Every year, 7,000 people die of oesophageal cancer — it’s Britain’s fifth-biggest cause of cancer deaths.
The incidence has risen six-fold since the Seventies, perhaps due to diet changes and increased stress. Until recently, the only cure was major surgery, called an oesophagectomy.
It involves cracking open the chest wall and opening the abdomen to take away the bottom half of the oesophagus, moving the stomach up into the chest and reshaping it to make a new swallowing tube for food to go down. But nearly half of patients end up with complications, and there is a long recovery, with two or three months on a liquid diet.
However, a different technique, developed in the U.S. seven years ago, means the abnormal cells can be destroyed without surgery.
This technique — called Halo 360 — uses high-energy radiowaves to burn away the abnormality on the lining of the oesophagus, leaving the outer muscular wall intact so there’s no need to remove it.
The first British patient was treated in 2007, but the procedure was approved by the NHS only last year.
With the patient under light anaesthetic, the oesophagus is expanded by a balloon that is put down the throat using an endoscope.

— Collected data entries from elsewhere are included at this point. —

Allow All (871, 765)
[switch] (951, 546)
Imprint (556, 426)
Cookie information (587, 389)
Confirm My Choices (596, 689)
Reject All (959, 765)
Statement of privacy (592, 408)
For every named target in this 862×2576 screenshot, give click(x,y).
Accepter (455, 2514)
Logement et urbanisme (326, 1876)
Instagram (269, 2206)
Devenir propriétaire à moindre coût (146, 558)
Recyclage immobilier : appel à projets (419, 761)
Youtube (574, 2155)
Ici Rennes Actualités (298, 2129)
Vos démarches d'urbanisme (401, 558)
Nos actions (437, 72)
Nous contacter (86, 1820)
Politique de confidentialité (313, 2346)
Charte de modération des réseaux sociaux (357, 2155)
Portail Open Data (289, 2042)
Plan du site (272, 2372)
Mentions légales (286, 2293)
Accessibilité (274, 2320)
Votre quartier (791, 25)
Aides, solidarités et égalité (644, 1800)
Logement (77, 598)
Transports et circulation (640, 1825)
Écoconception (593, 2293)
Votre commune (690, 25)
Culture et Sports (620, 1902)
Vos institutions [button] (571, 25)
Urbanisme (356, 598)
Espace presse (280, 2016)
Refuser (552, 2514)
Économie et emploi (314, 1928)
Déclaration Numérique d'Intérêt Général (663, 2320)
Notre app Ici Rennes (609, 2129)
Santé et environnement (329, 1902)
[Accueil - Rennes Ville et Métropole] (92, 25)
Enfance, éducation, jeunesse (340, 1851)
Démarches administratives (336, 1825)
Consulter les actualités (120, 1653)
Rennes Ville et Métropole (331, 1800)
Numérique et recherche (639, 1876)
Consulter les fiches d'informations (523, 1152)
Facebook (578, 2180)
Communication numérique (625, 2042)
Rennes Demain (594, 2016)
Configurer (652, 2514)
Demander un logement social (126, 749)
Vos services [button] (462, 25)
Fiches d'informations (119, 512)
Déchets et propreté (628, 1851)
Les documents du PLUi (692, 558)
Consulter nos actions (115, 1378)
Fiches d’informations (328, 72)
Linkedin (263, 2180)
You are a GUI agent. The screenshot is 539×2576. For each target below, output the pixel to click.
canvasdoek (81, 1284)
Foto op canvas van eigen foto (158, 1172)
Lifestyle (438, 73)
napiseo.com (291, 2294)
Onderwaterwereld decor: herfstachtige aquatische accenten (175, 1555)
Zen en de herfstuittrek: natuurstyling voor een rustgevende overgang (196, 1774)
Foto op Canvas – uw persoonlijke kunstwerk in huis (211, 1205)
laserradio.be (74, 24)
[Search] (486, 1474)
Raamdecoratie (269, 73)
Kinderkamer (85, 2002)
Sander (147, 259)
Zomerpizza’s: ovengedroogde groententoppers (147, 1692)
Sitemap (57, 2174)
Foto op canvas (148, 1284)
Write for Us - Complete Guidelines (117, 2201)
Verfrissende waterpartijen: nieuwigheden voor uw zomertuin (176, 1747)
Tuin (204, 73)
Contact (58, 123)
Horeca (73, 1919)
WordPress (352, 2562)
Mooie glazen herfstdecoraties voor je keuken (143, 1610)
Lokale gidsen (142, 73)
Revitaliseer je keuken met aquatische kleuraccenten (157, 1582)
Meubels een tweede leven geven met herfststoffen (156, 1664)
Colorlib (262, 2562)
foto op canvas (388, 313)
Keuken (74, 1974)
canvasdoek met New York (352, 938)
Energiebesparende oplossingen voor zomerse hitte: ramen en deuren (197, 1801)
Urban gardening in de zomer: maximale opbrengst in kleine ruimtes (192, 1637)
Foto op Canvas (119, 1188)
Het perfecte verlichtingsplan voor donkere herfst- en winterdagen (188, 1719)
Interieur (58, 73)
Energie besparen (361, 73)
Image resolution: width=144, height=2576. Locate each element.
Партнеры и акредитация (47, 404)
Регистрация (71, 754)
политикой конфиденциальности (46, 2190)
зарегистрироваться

The 3cm-long balloon has a series of electrode lines around its middle. It is inflated and the electrodes are activated using a switch on a machine attached to the endoscope.
This burns off the top half a millimetre of the lining, without destroying the normal tissue in the deeper layers.
The procedure takes 45 minutes and patients can usually go home two hours afterwards. Some experience a sore throat and chest pain for a few days.
A follow-up endoscopy is carried out two to three months later. If there are still some abnormal cells, the procedure is easily repeated, sometimes with a smaller balloon.
Most people need two or three treatment sessions for a complete cure. In a U.S. study last year, 92 per cent of Halo patients remained cured after five years.
The procedure treats Barrett’s, not acid reflux, so it is important for patients to maintain good acid control with proton pump inhibitor drugs after the operation.
Though serious complications are rare, narrowing of the oesophagus can occur in one in 15 patients, which causes difficulty swallowing. This can usually be treated easily.
Bleeding or perforation of the lining of the stomach or oesophagus happens in one in 5,000 cases.
For the first time, we can save thousands of lives by curing the pre-cancerous changes without using complicated and painful major surgery.
What’s more, we can cure the Barrett’s at the same time.